EXCERPT PROVIDED:

3 Lies That Hurt Our Mothering
I couldn’t have imagined a day like this five years ago.
Last weekend, my almost 18-year-old daughter and I drove to her soccer game almost two hours away.
A few years ago, putting the two of us together in an enclosed space would have been akin to pulling the pin on a hand grenade.
We couldn’t communicate. Everything I said was wrong. Everything she said was wrong.
In complete despair, I remember telling a friend during that time, “I don’t think anything will ever be right between us again.”
I wasn’t being dramatic. I truly believed that.
But as we drove up to the game together, our conversation was upbeat and natural. She shared what was going on in her life (to the degree a teenager does). We talked a little about her future. We vented our frustrations — not at each other, finally — but at being directed to the wrong soccer field clear across town.
At the end of the day, I was grateful. I thanked God for this ordinary, extraordinary day — and ones like it — that at one point, I feared would never come.
It got me thinking about all the “mom lies” I’ve believed over the years. They’re dangerous. They drive us to act out of fear. They cause us to feel inadequate and drain our effectiveness.
Here are a few big ones I’ve believed over the years and the truths that are setting me free:
Lie #1: Unhealthy parenting patterns can’t be reversed.
Truth: It may be more difficult, but with God’s help, we can establish new, healthier ways of parenting our children.
I’m living proof of that. My people pleasing weakness bore some ugly fruit in my parenting. I was critical, controlling and enabling. Not a winning combination.
My kids, my daughter in particular, felt like I cared more about how she made me look than about her. Beyond that, in my quest to please, I didn’t set the boundaries I should have with either of my kids. I enabled them, when I should have been equipping them.
I didn’t fully realize the damage I was doing until they reached adolescence. The middle school years are hard enough. But I hadn’t laid a rock solid foundation of trust, love and respect. I hadn’t established credibility with them. It came back to bite me, just when they needed my guidance and influence the most.

GIVEN MATERIAL:

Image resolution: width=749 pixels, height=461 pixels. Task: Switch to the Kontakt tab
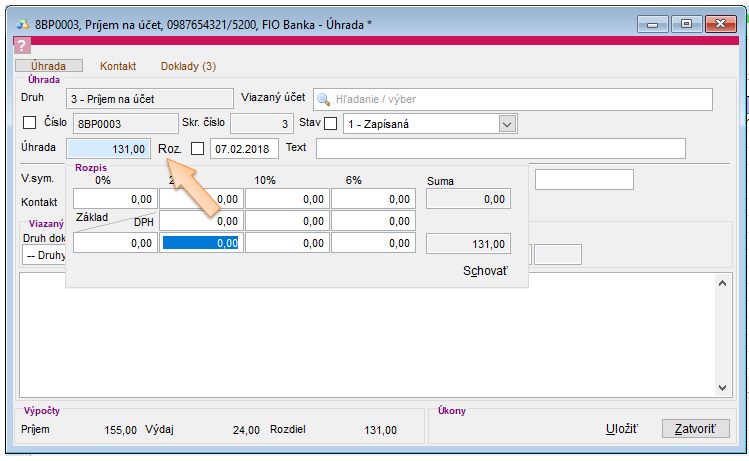coord(118,66)
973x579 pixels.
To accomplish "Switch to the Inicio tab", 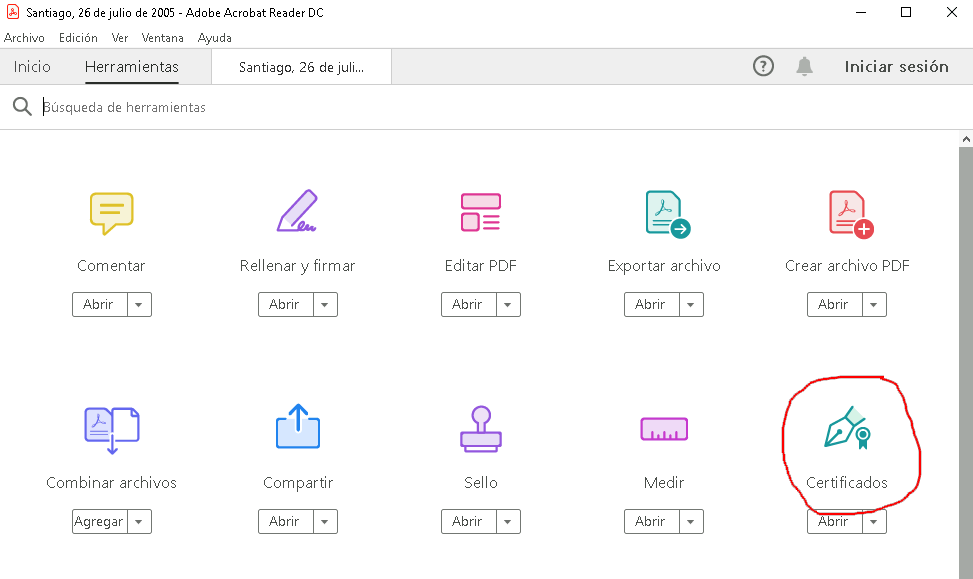I will point(32,66).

TASK INSTRUCTIONS:
1. Translate this sentence from the essay about mom lies into Spanish: "They cause us to feel inadequate and drain our effectiveness."
2. In the essay about mom lies, list the adjectives the author uses to describe herself in the sentence that begins "I was critical".
3. Continue the essay about mom lies from where it ends.

THE RESPONSES:
1. Nos hacen sentir insuficientes y merman nuestra eficacia.

2. critical, controlling, enabling

3.
I was devastated when I realized all the mistakes I’d made. Paralyzed. I couldn’t turn back the clock. How could I ever make things right? It started with an apology to my kids. And slowly, step by small step, doing things a different way. Reacting calmly instead of exploding. Allowing them to make mistakes. Giving them small bits of responsibility. Setting a boundary instead of giving in.
Five years later, things aren’t perfect (us people pleasers crave “perfect”!), but God has brought us light-years from where we were.
Lie #2: When you make hard choices and do the right thing, the results will follow. (i.e. “Good” parenting = “good” kids)
Truth: Making hard, God-driven choices is the right thing. The results, however, may be a long way off and are not guaranteed. Further, we have to leave the results up to God.
When we believe the truth, we embrace the mindset that our children are on a journey, just as we are. Our timing is not their timing. We realize that our responsibility is to seek God as we raise our children and make choices that are in their best interest. Then, we leave the timing of the results to God. That’s scary and freeing at the same time.
That extraordinary day in the car with my daughter last week was years in the making. Years of bitter tears and months of making hard choices and setting difficult boundaries with lots of frustration and pushback and only small glimpses of progress. It has made me appreciate the “fruit” of that time all the more.
The end of her story hasn’t been written yet, but more and more I’m leaving it — and her — in God’s very capable hands.
Lie #3: If your kids aren’t happy, you’re doing something wrong.
Truth: Setting boundaries and making tough parenting decisions means your kids will probably be unhappy often — in the short term.
As a people pleaser, this lie wreaked havoc on my parenting. I thought that if my kids were frustrated, angry or sad — even if it had nothing to do with me — that I had failed somehow.
It took me a long time to realize that “happy children” is not my goal. Again, I can’t control their happiness. In fact, the more I tried to appease them and make them happy, the more unhappy they seemed to become.
Our kids need and want boundaries. And that often makes them very unhappy in the short-term. We have to be the ones who look to the future and see how making them happy today may lead them to some very miserable outcomes later.
Everyday, we have an enemy who’s whispering lies to us. Telling us we aren’t enough. That we’re doing something wrong. That we can’t fix our mistakes.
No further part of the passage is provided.